→ **What you need to do**: Render everything from the line containing "Given: Select the 2020 x-axis label" down to the end of the records as a JSON list of strings, one string per line, with blank lines omitted. Exclude the pictures.

Records of text and element pointing:
'''
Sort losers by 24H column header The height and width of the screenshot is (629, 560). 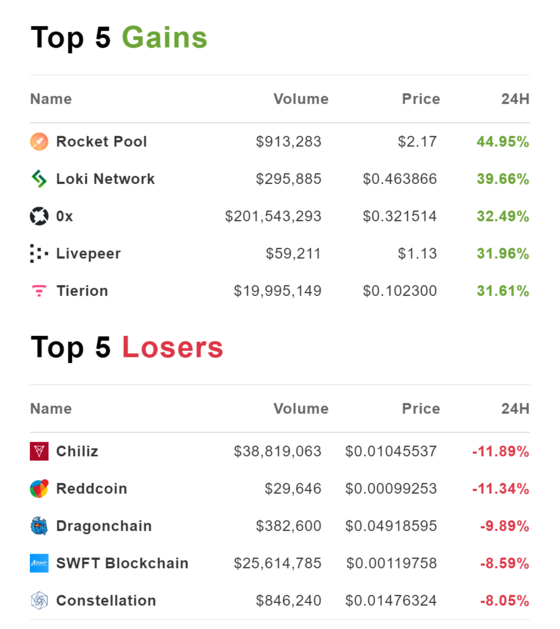coord(515,408)
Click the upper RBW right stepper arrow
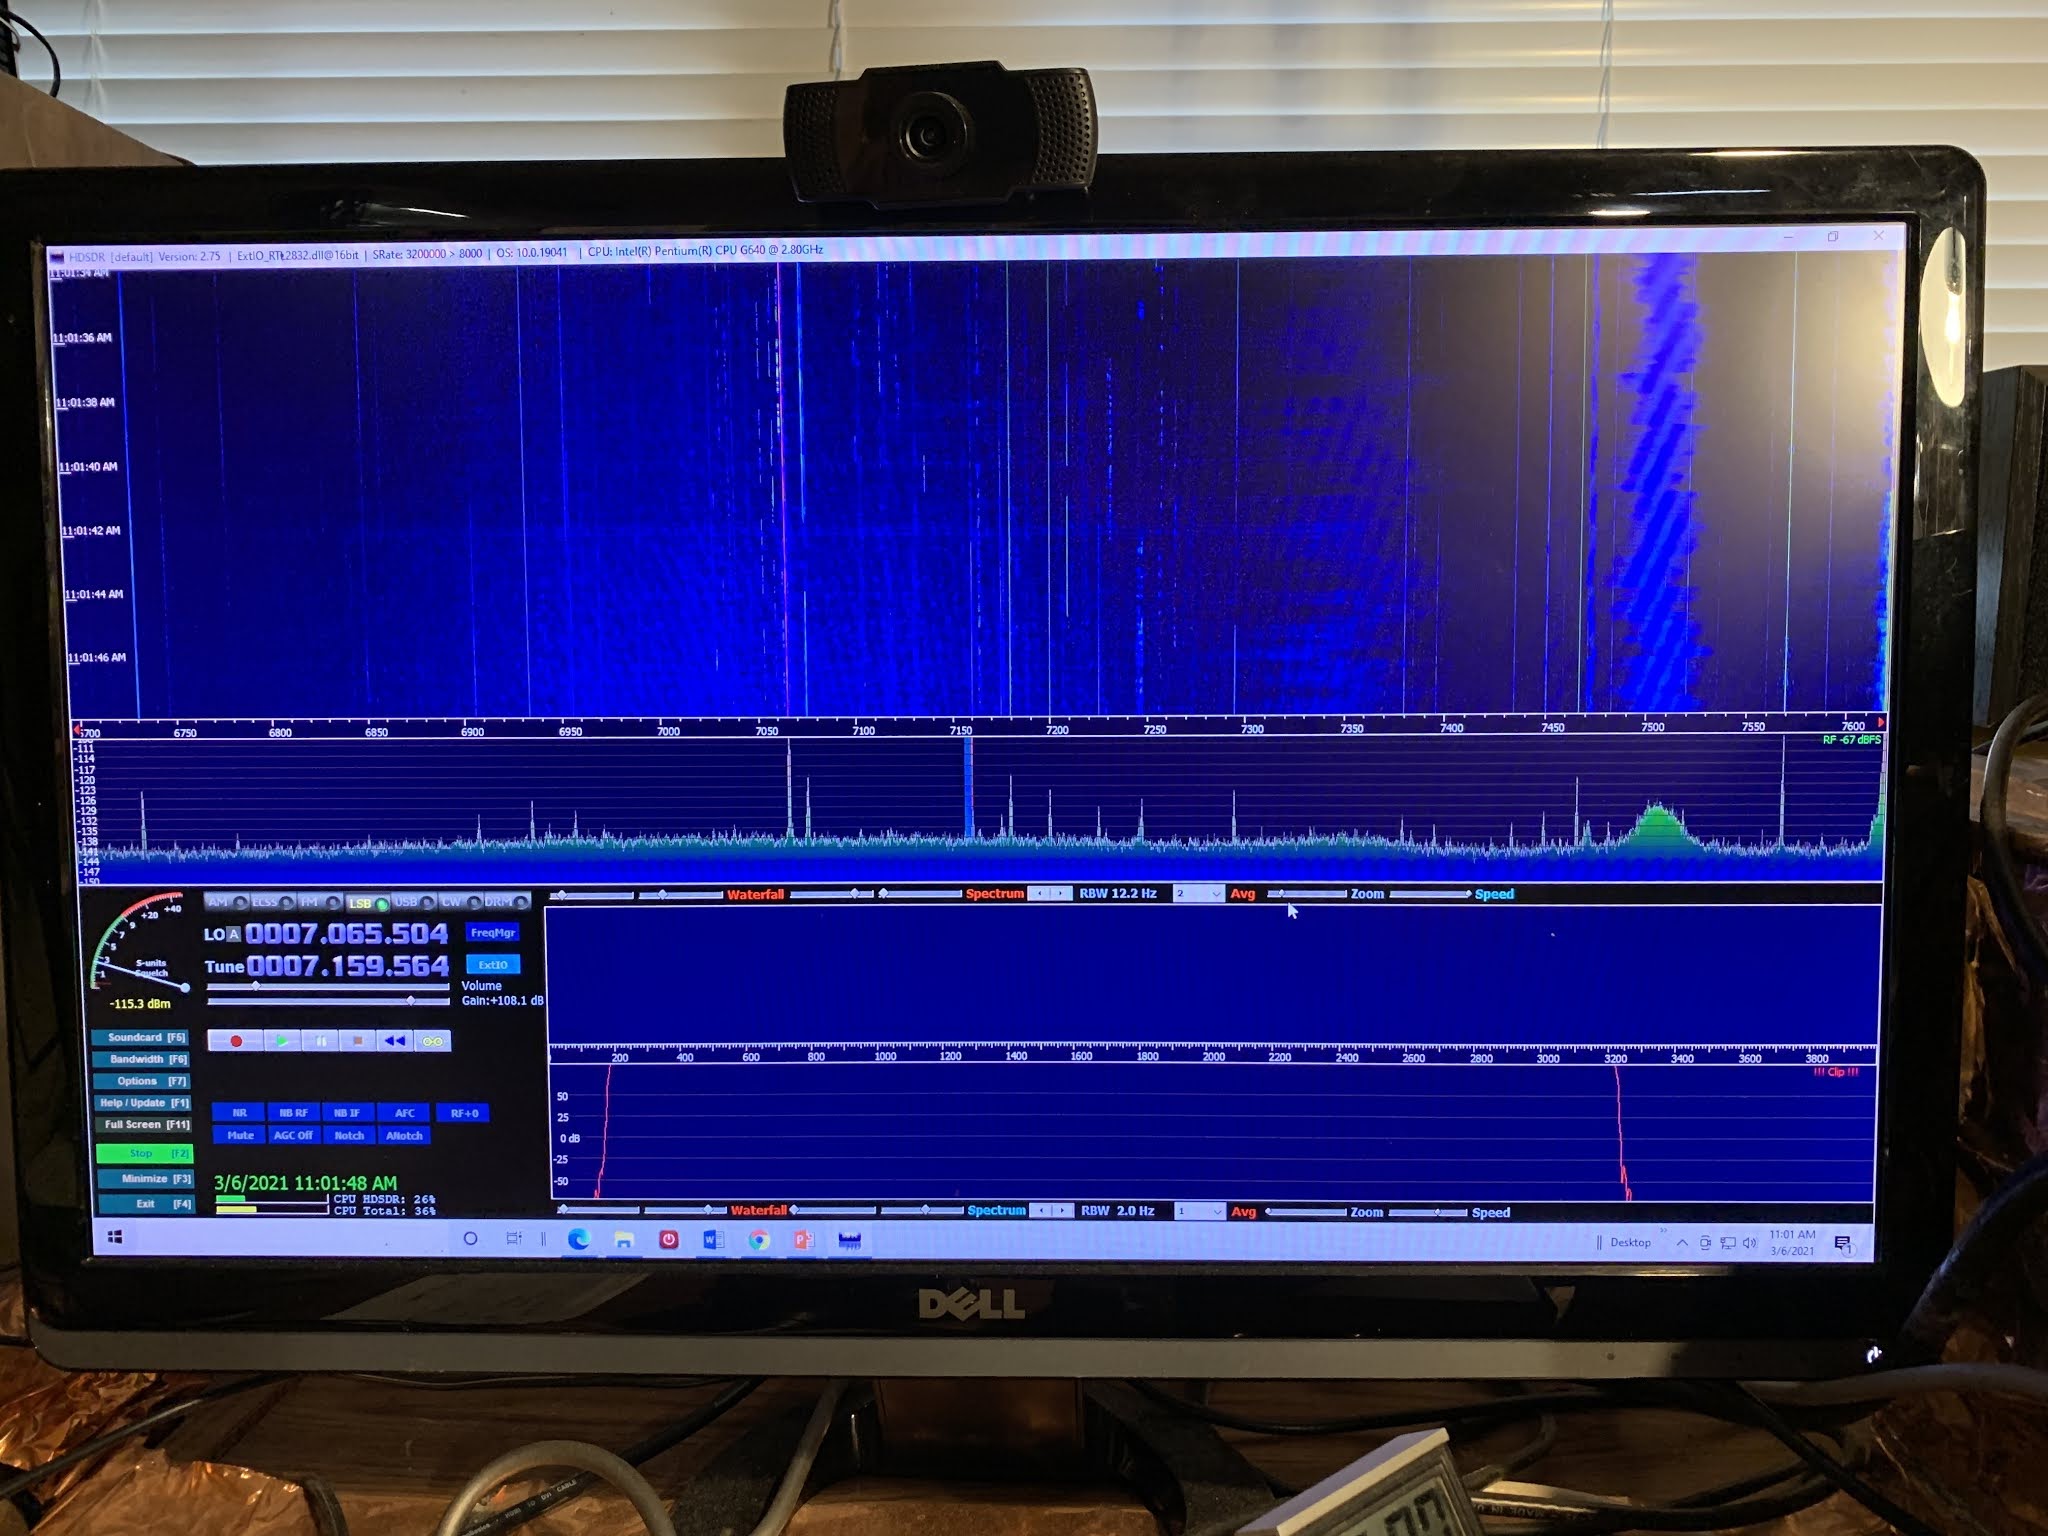The image size is (2048, 1536). tap(1061, 893)
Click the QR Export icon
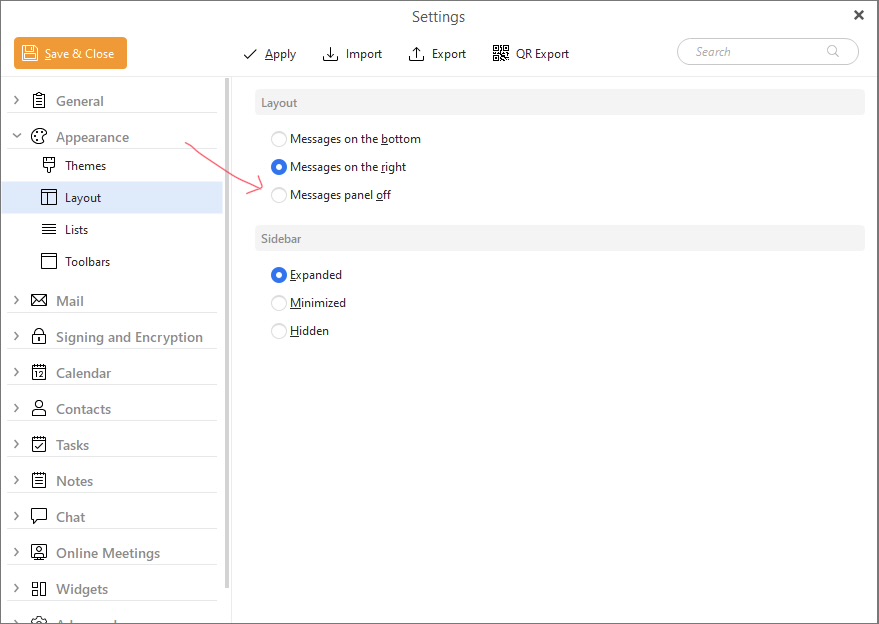Image resolution: width=879 pixels, height=624 pixels. click(501, 54)
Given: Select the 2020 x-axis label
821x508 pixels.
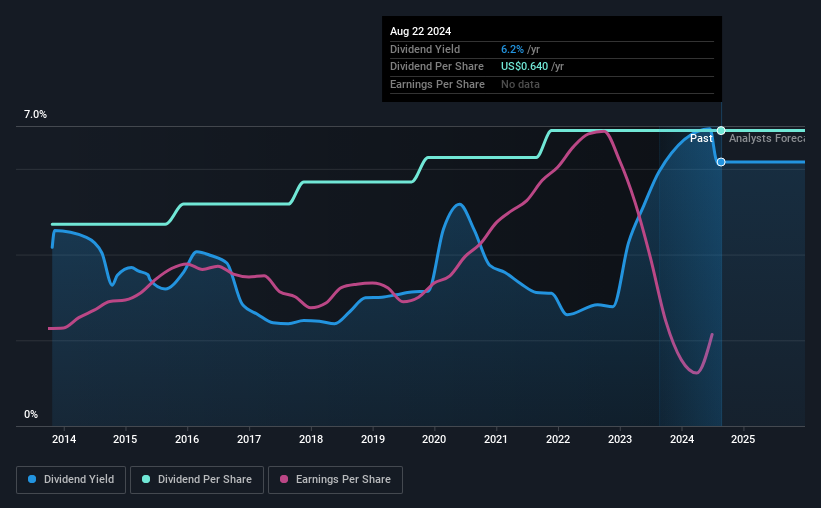Looking at the screenshot, I should coord(434,439).
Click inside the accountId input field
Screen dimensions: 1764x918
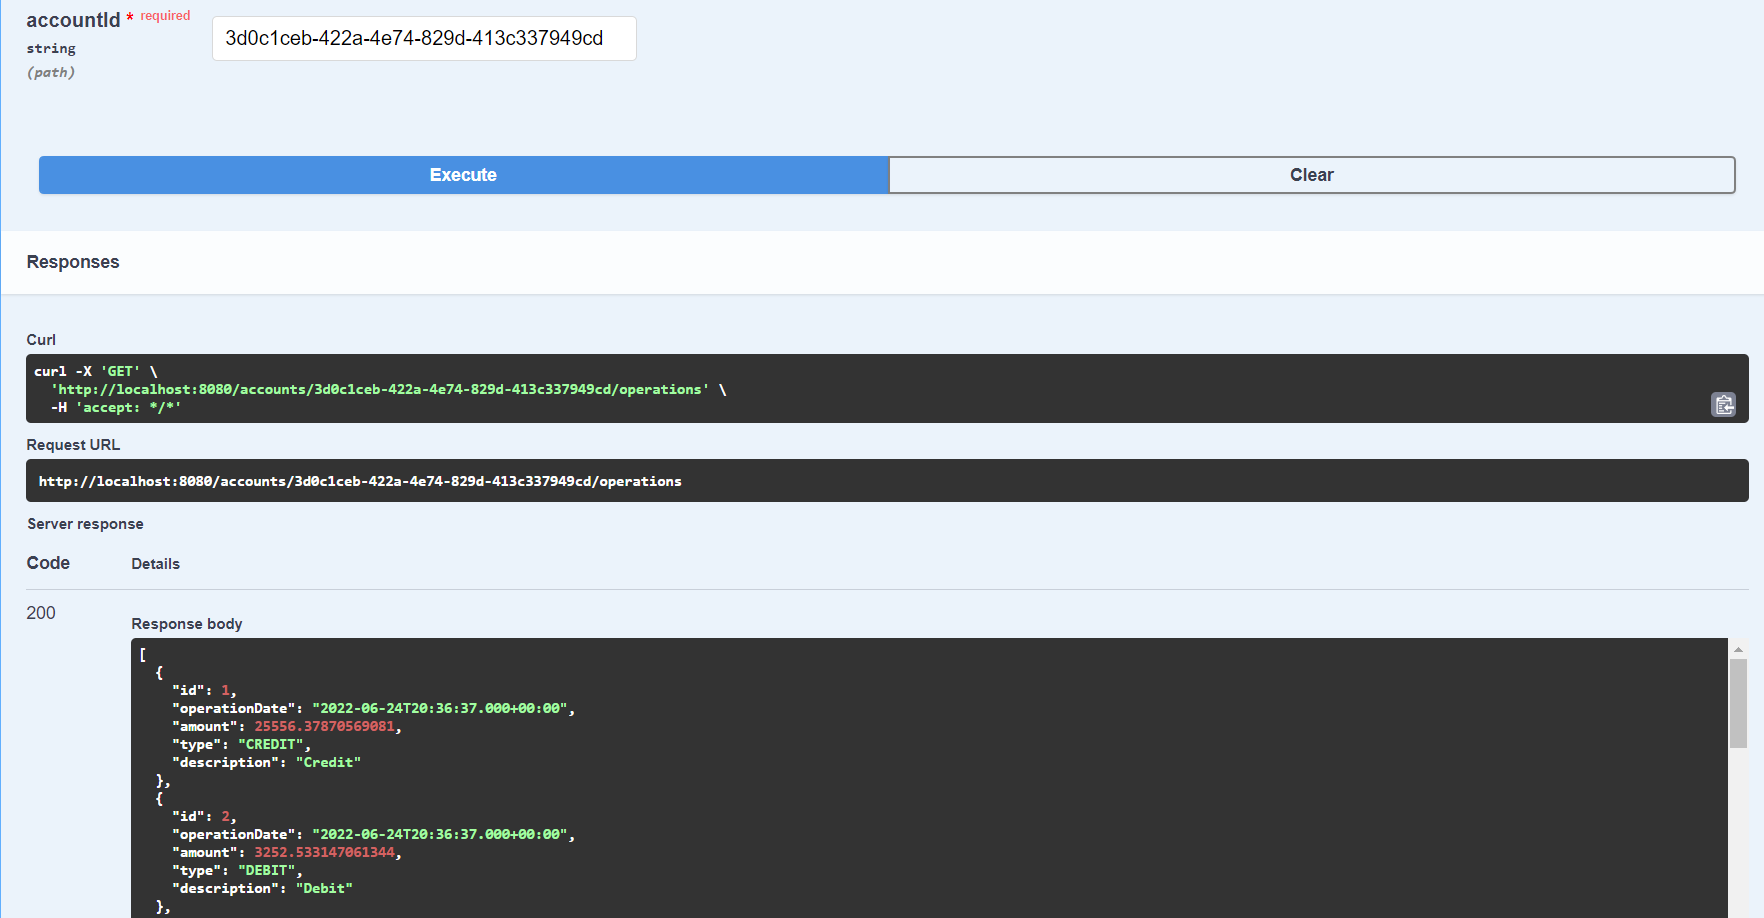[423, 38]
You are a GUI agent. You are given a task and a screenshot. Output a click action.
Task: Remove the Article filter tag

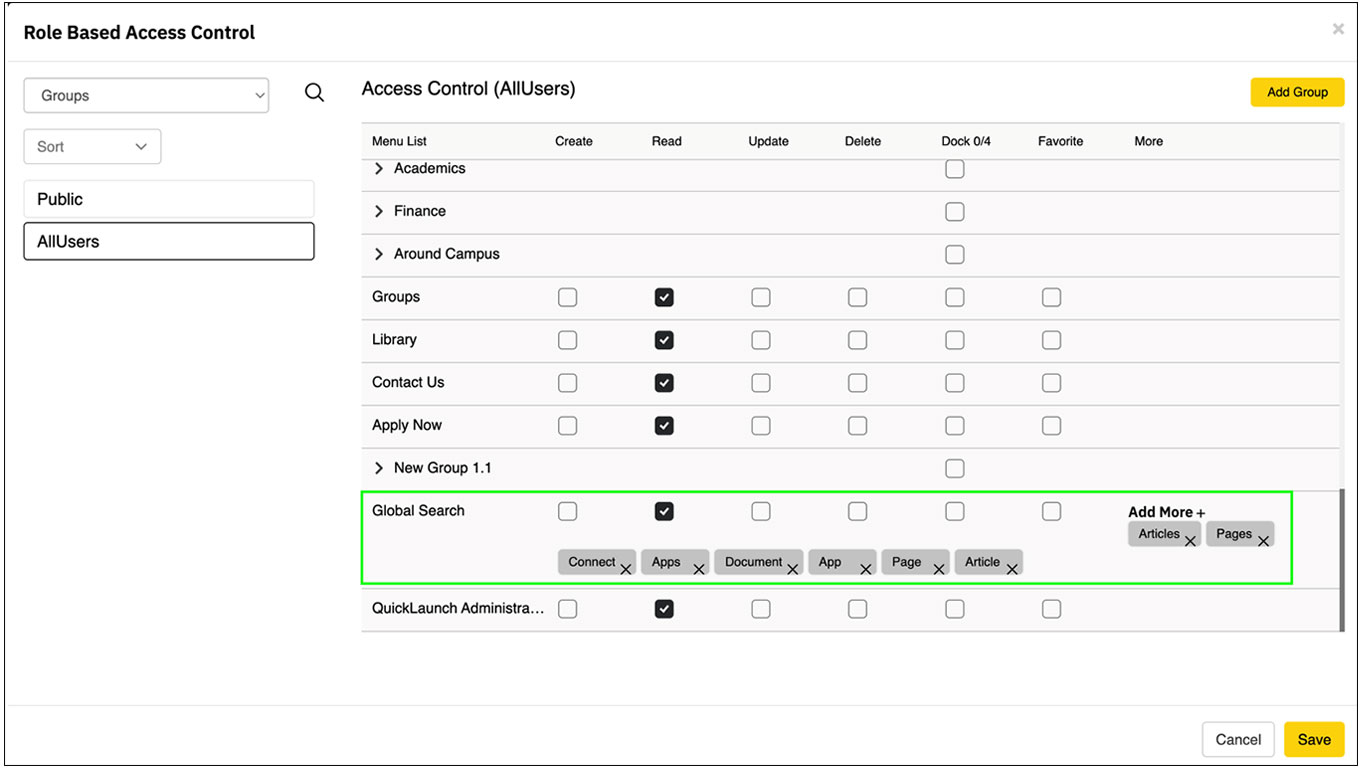[x=1011, y=567]
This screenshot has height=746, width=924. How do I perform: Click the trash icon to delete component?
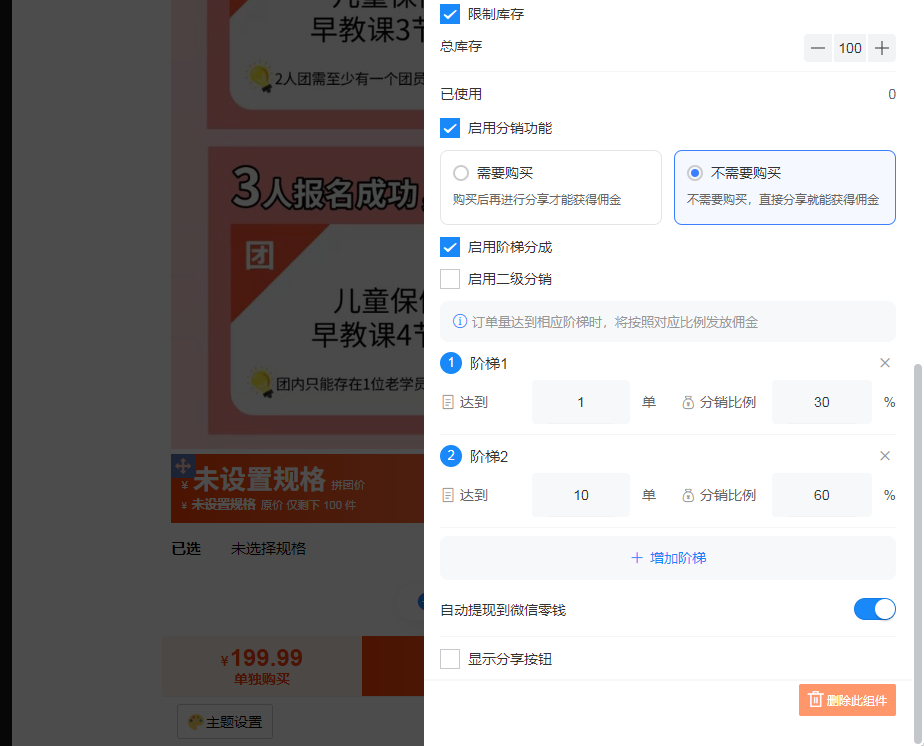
'''
→ **Problem solution**:
[
  "Given: Select the 2020 x-axis label",
  "821x508 pixels.",
  "Looking at the screenshot, I should coord(434,439).",
  "Click inside the accountId input field",
  "Screen dimensions: 1764x918",
  "[423, 38]",
  "You are a GUI agent. You are given a task and a screenshot. Output a click action.",
  "Task: Remove the Article filter tag",
  "[x=1011, y=567]",
  "This screenshot has height=746, width=924. How do I perform: Click the trash icon to delete component?"
]